Suspeito que essa abertura funcione, voluntária ou involuntariamente, como um seguro contra as propostas cíclicas de mexer no destino do bilionário orçamento, que vem de contribuições obrigatórias. Enquanto estiver cumprindo eficientemente um papel de difusão de cultura e de acesso para os cidadãos, haverá sempre alguém para defender seu funcionamento e para evitar que outras bocas também queiram morder um pedaço do dinheiro, como a Embratur, por exemplo.
Depois da morte de Danilo, há quase um mês, vale a pena perguntar se vai haver alguma mudança nos rumos do Sesc. A pergunta se justifica pelo grau de centralização da organização e é mais relevante ainda diante da nossa carência de espaços públicos.
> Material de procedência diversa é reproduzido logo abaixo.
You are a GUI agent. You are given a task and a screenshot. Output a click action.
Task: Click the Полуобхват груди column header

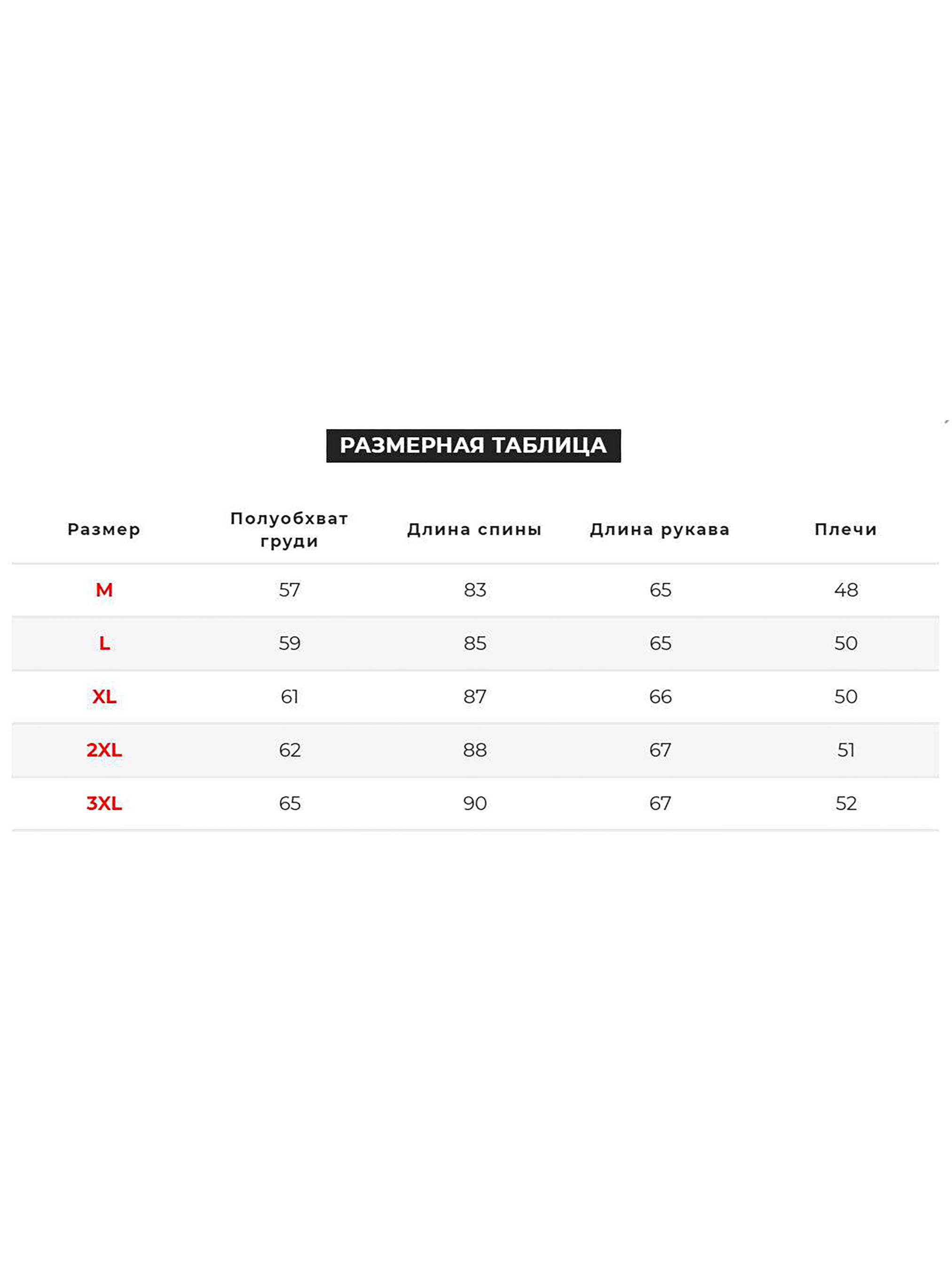(289, 529)
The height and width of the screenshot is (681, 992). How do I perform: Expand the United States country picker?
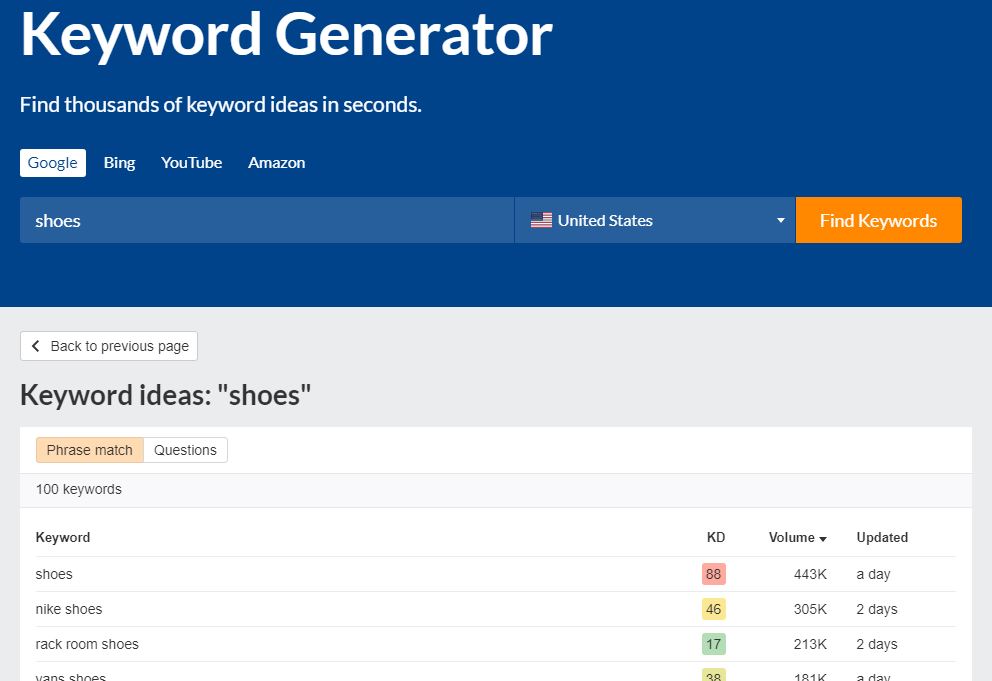coord(655,220)
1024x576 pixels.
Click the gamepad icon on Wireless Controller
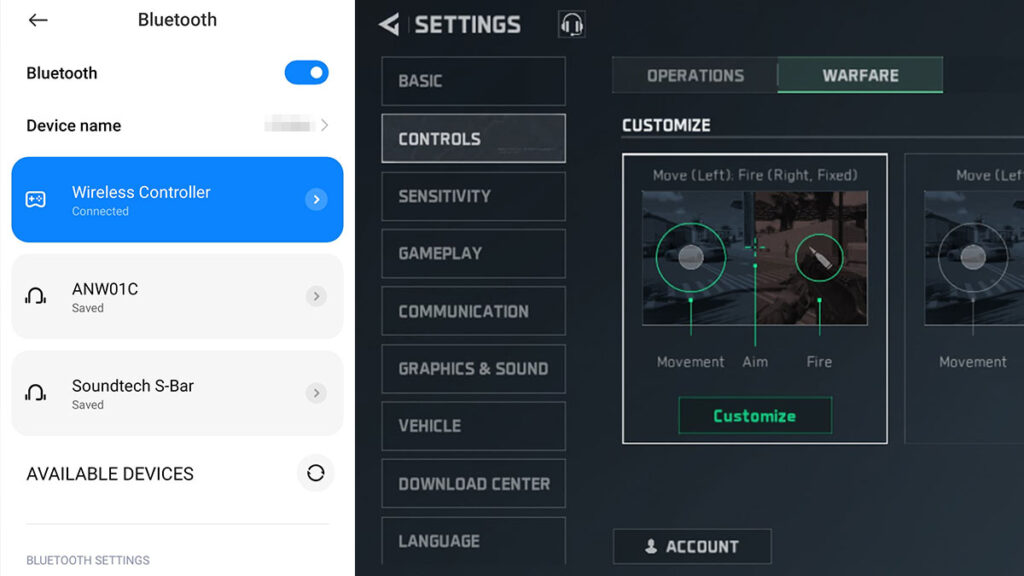tap(37, 200)
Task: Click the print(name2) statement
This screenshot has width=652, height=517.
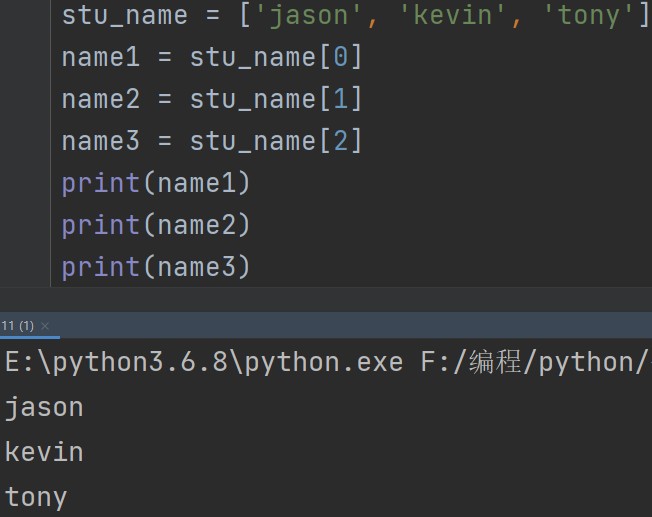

O Sesc tem a previsão de abrir mais seis unidades só na capital. A do Parque Dom Pedro 2° é tão importante que a própria prefeitura está concebendo um Plano de Intervenção Urbana para aproveitar o embalo que a nova unidade pode causar nessa região tão degradada. E, no lugar mais emblemático de São Paulo, virá a sede administrativa do Sesc, para o antigo prédio do Mappin, em frente ao Theatro Municipal.
O Sesc já afirmou que os planos anteriores seguem em frente. Vale a pena aproveitar o poderio econômico da entidade para ajudar a criar os novos espaços de convivência na cidade que tanto precisa.